新聞広告にオーディションの告知を載せ、田舎から少女を呼び出しては金品と貞操を奪い、少女たちが気付いたころにはもう田舎には帰れない…ああ怖い…。
あ、ちなみに
情熱的なタイトルの割にどれもこれと言ったオチがない。いや、婦人部編さんという事もあってか、かなりボカしてある。
キスですら「隅田公園で頬にKされた」とか言う。なんだ?キックか?
「あ、これ、やったんだろうな~」ってのも「一生でいちばん大事な日いけないと心を鞭打つたが」とかいう描写で推察せねばならないややこしい。

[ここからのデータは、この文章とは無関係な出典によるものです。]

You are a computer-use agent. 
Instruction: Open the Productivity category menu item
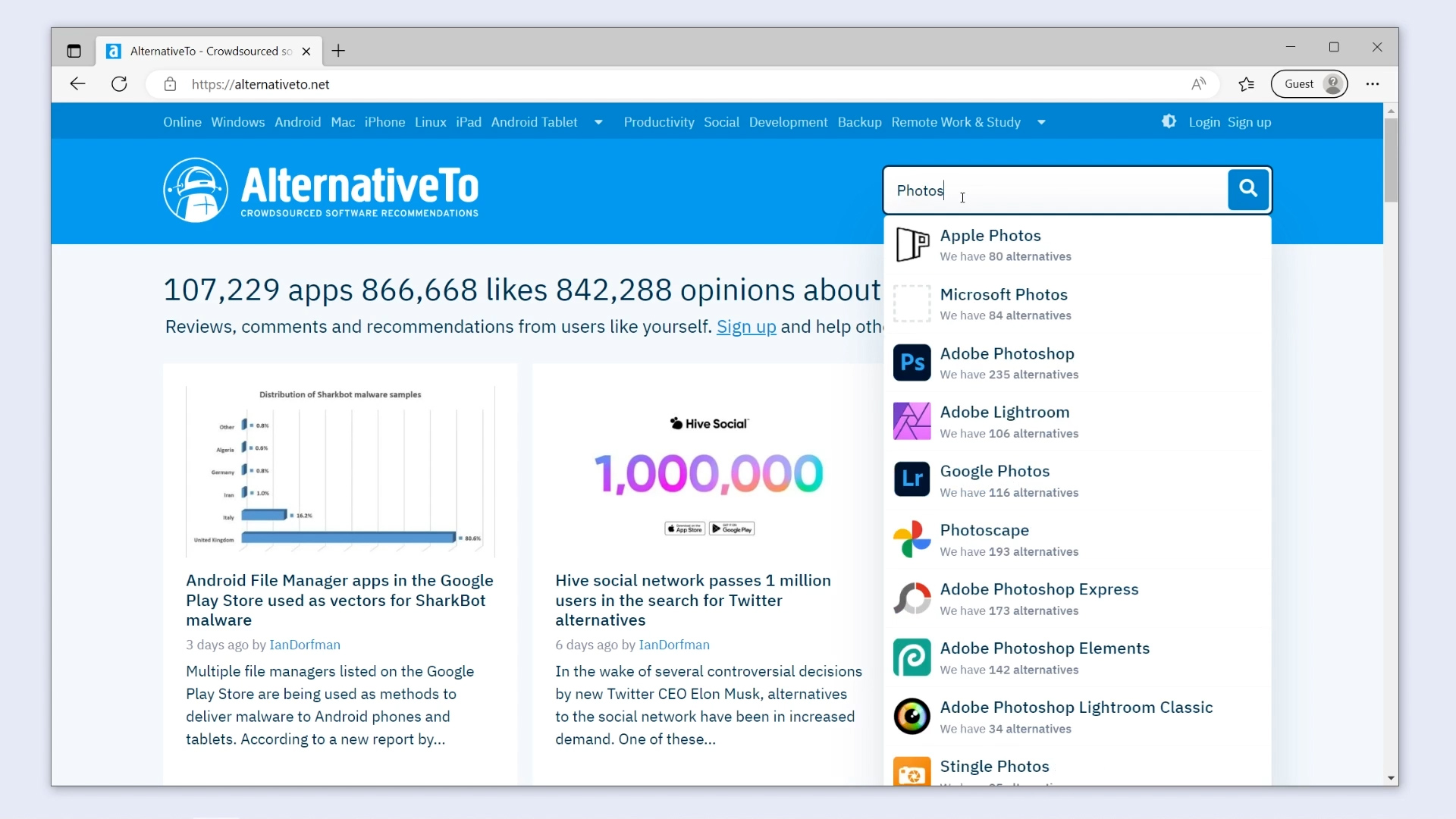[658, 122]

こっちはやったかやってないかはっきりしてほしいんだ!
ただそれだけなんです。
ここからはタイトルと雑なあらすじを気になったものだけ適当にお送りする。
「乙女の胸は高鳴る 魔の「告知板」憧れるレビューの切符!」
D劇場のレビューへ行くため友達と待ち合わせしたのにすっぽかされた女学生木下八重子は、自称D劇場(なんで劇場名伏字なのに被害者はフルネームなんだ)勤めの男にプラチナチケットで釣られ、食われちゃったというお話。もちろん男はD劇場の人間ではなかった。

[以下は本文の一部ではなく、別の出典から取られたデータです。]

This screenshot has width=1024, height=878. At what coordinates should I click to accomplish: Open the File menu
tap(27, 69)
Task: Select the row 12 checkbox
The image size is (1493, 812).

「とかく狙はれ易い店頭の看板娘 近所の名士の友人と見せかけて」
田舎の商店の看板娘が主人公。近所でも有名な名士を訪ねると見せかけ、チェリーを買いに来る男。なんだかんだでKされてやられちゃったあと、男が消える。チェリーが高級果物であった点がポイント。
「古風な手だが美人局 風変りで面白からう−なんて変な気を起すまいぞ」
これは男性が主人公。風俗の客引きに連れられて宿へ行ったら、美人局だったという話。
内容はともかく、客引きの「旦那、ご案内しませう、デパートのガールですよ」「素人、えゝ、ダンサーも未亡人も、レビューガールもゐます。」てのがいい。いつの時代も男は素人が好き。

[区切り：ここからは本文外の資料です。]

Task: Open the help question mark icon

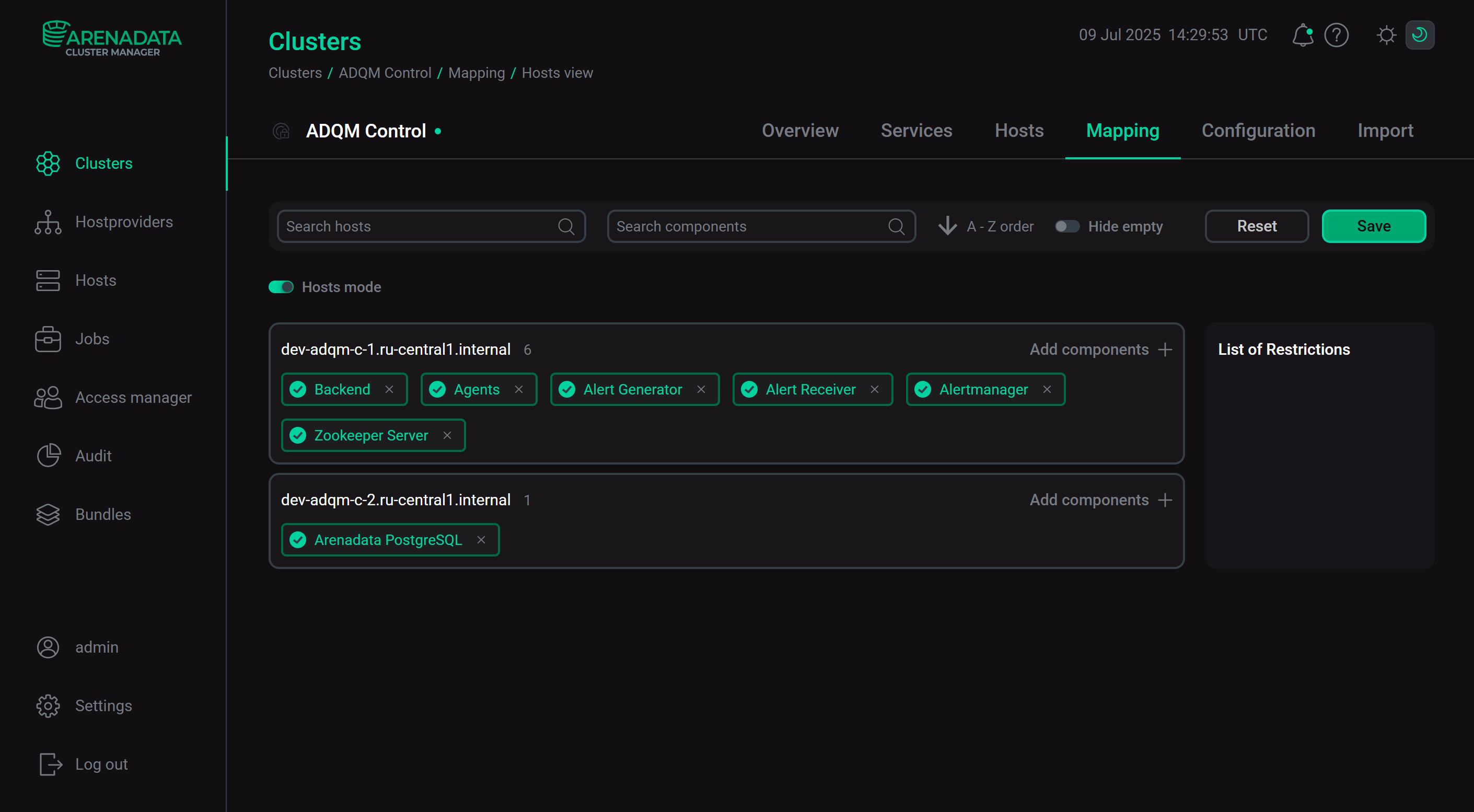Action: click(1337, 35)
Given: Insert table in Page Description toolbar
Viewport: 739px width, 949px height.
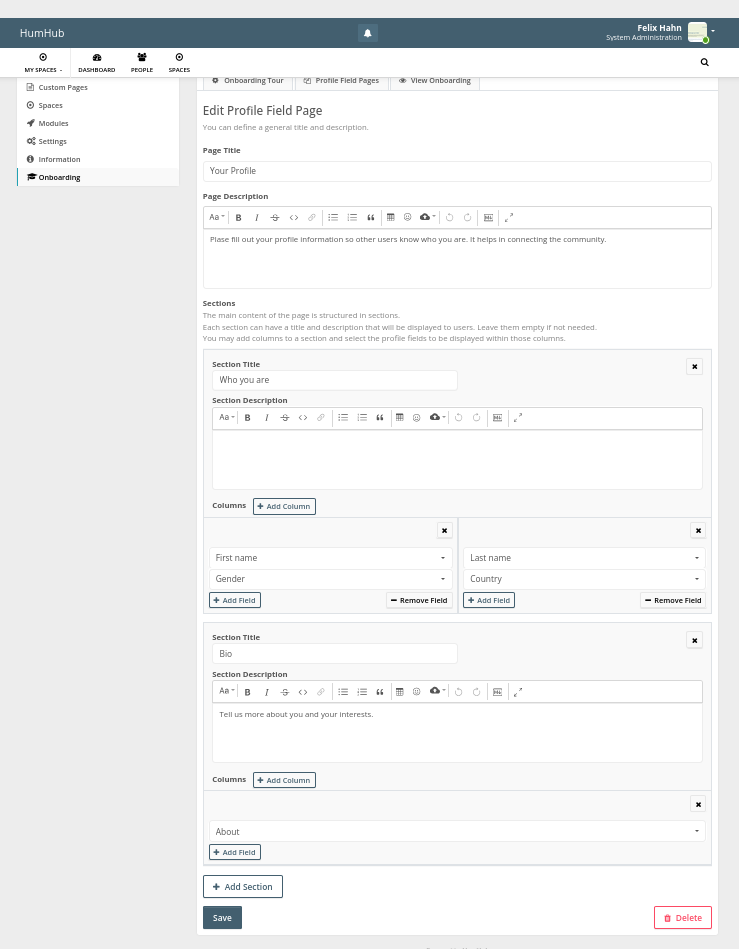Looking at the screenshot, I should click(x=390, y=217).
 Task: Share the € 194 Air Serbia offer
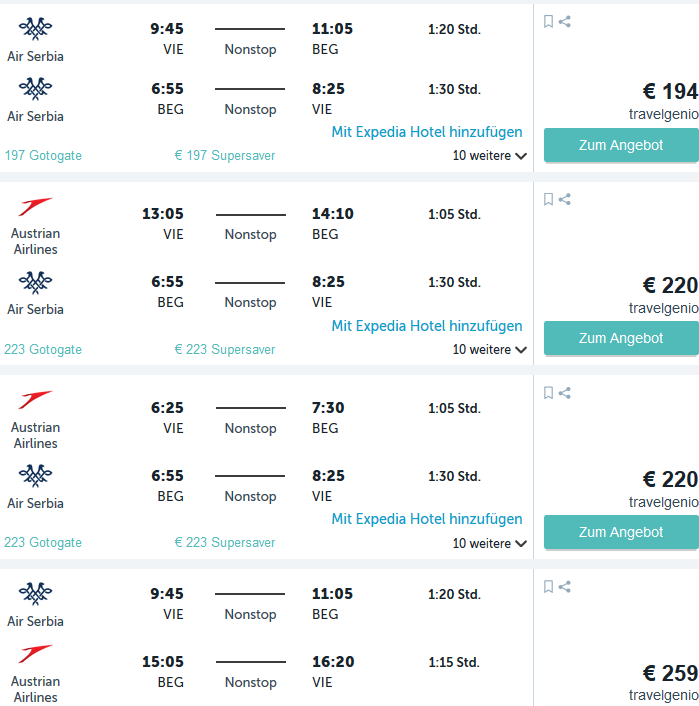tap(565, 21)
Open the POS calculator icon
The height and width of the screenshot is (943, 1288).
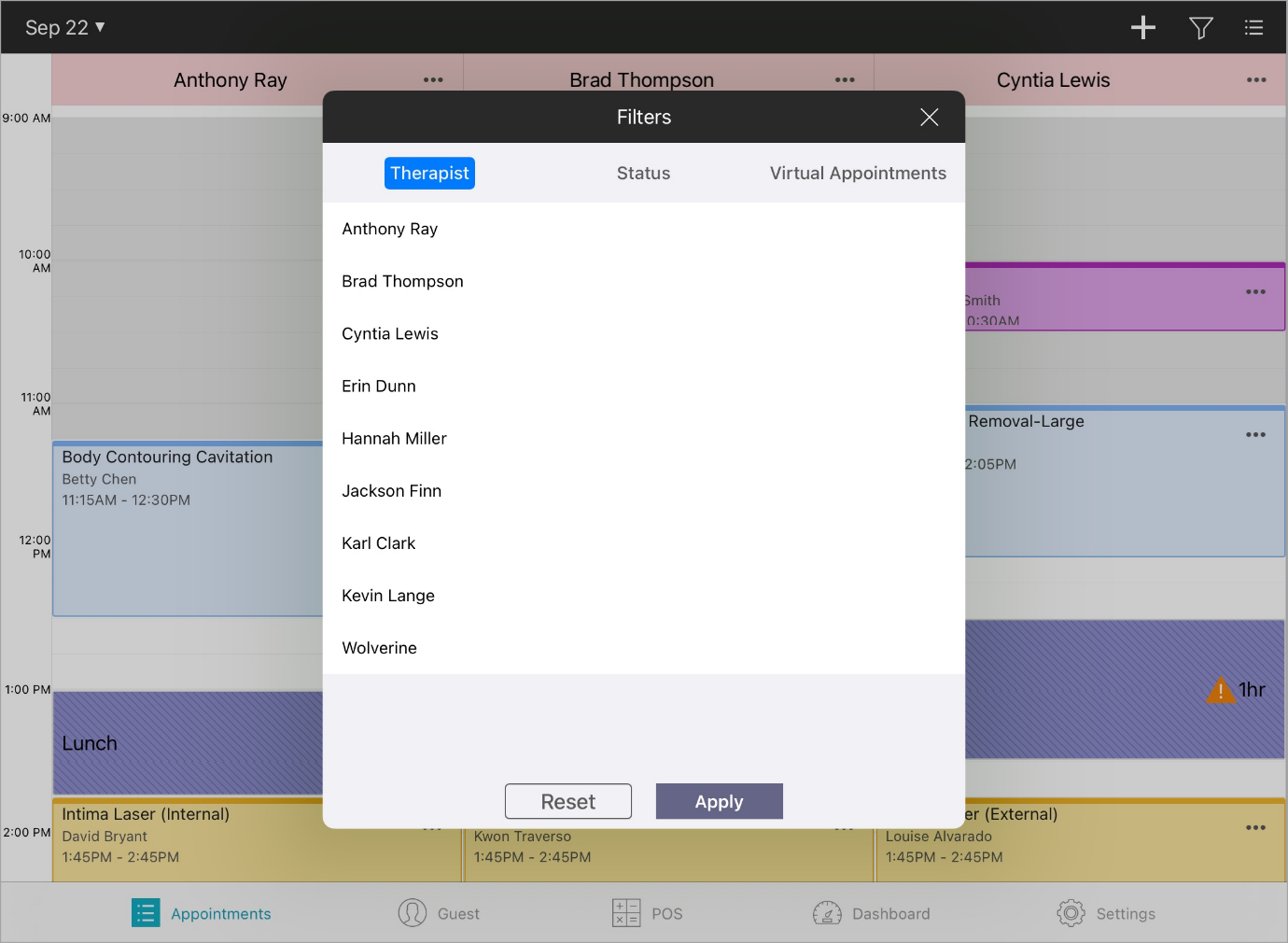point(626,913)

「天使のやうな乙女らの肌に痴漢の毒牙 咄!呪はれてあれ!」
このエピソードだけ唐突にいくつかの実例が列挙されている新聞記事風。前から順に読んでいると、違う国に迷い込んじゃったかなって思う。んなわけねぇわ。
一、浅草龍泉寺町附近で、少女十数名が、飴売爺さんに弄ばされた。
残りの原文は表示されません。